▶ _What is needed_
Each of the lines below must be restated exactly.

▶ _Source material_
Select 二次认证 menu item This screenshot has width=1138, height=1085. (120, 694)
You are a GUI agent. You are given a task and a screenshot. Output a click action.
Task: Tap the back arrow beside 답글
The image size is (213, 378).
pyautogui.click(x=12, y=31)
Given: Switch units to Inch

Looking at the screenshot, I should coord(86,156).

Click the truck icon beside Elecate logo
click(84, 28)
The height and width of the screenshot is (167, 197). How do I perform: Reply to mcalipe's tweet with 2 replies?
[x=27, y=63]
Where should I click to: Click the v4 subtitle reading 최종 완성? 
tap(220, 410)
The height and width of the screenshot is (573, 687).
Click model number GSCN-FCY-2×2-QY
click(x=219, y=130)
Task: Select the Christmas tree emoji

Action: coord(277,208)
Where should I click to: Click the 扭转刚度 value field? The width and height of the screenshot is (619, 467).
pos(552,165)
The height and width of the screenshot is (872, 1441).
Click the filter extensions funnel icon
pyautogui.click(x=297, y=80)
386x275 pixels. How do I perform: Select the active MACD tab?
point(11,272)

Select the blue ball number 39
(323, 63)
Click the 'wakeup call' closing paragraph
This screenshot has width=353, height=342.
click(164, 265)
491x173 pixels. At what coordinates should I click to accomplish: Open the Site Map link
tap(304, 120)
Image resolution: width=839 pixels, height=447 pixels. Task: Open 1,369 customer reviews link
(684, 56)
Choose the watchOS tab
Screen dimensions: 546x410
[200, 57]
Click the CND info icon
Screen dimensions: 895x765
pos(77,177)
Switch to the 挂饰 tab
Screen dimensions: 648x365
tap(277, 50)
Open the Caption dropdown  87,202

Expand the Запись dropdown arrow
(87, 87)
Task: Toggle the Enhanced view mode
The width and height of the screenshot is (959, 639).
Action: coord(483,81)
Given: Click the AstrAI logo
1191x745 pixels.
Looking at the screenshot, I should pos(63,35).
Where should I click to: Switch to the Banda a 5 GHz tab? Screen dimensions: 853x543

▶ _Finished exercise_
Select 二次认证 menu item This screenshot has width=1138, height=1085. (120, 694)
You are a GUI agent. You are given a task and a screenshot. Output a click action.
Task: Tap the back arrow beside 답글
The image size is (213, 378).
pyautogui.click(x=12, y=31)
Given: Switch units to Inch

Looking at the screenshot, I should coord(86,156).

Click the truck icon beside Elecate logo
click(84, 28)
The height and width of the screenshot is (167, 197). How do I perform: Reply to mcalipe's tweet with 2 replies?
[x=27, y=63]
Where should I click to: Click the v4 subtitle reading 최종 완성? 
tap(220, 410)
The height and width of the screenshot is (573, 687).
Click model number GSCN-FCY-2×2-QY
click(x=219, y=130)
Task: Select the Christmas tree emoji

Action: coord(277,208)
Where should I click to: Click the 扭转刚度 value field? The width and height of the screenshot is (619, 467).
pos(552,165)
The height and width of the screenshot is (872, 1441).
Click the filter extensions funnel icon
pyautogui.click(x=297, y=80)
386x275 pixels. How do I perform: Select the active MACD tab?
point(11,272)

Select the blue ball number 39
(323, 63)
Click the 'wakeup call' closing paragraph
This screenshot has width=353, height=342.
click(164, 265)
491x173 pixels. At what coordinates should I click to accomplish: Open the Site Map link
tap(304, 120)
Image resolution: width=839 pixels, height=447 pixels. Task: Open 1,369 customer reviews link
(684, 56)
Choose the watchOS tab
Screen dimensions: 546x410
[200, 57]
Click the CND info icon
Screen dimensions: 895x765
pos(77,177)
Switch to the 挂饰 tab
Screen dimensions: 648x365
tap(277, 50)
Open the Caption dropdown  87,202

Expand the Запись dropdown arrow
(87, 87)
Task: Toggle the Enhanced view mode
The width and height of the screenshot is (959, 639).
Action: coord(483,81)
Given: Click the AstrAI logo
1191x745 pixels.
Looking at the screenshot, I should pos(63,35).
Where should I click to: Switch to the Banda a 5 GHz tab? Screen dimensions: 853x543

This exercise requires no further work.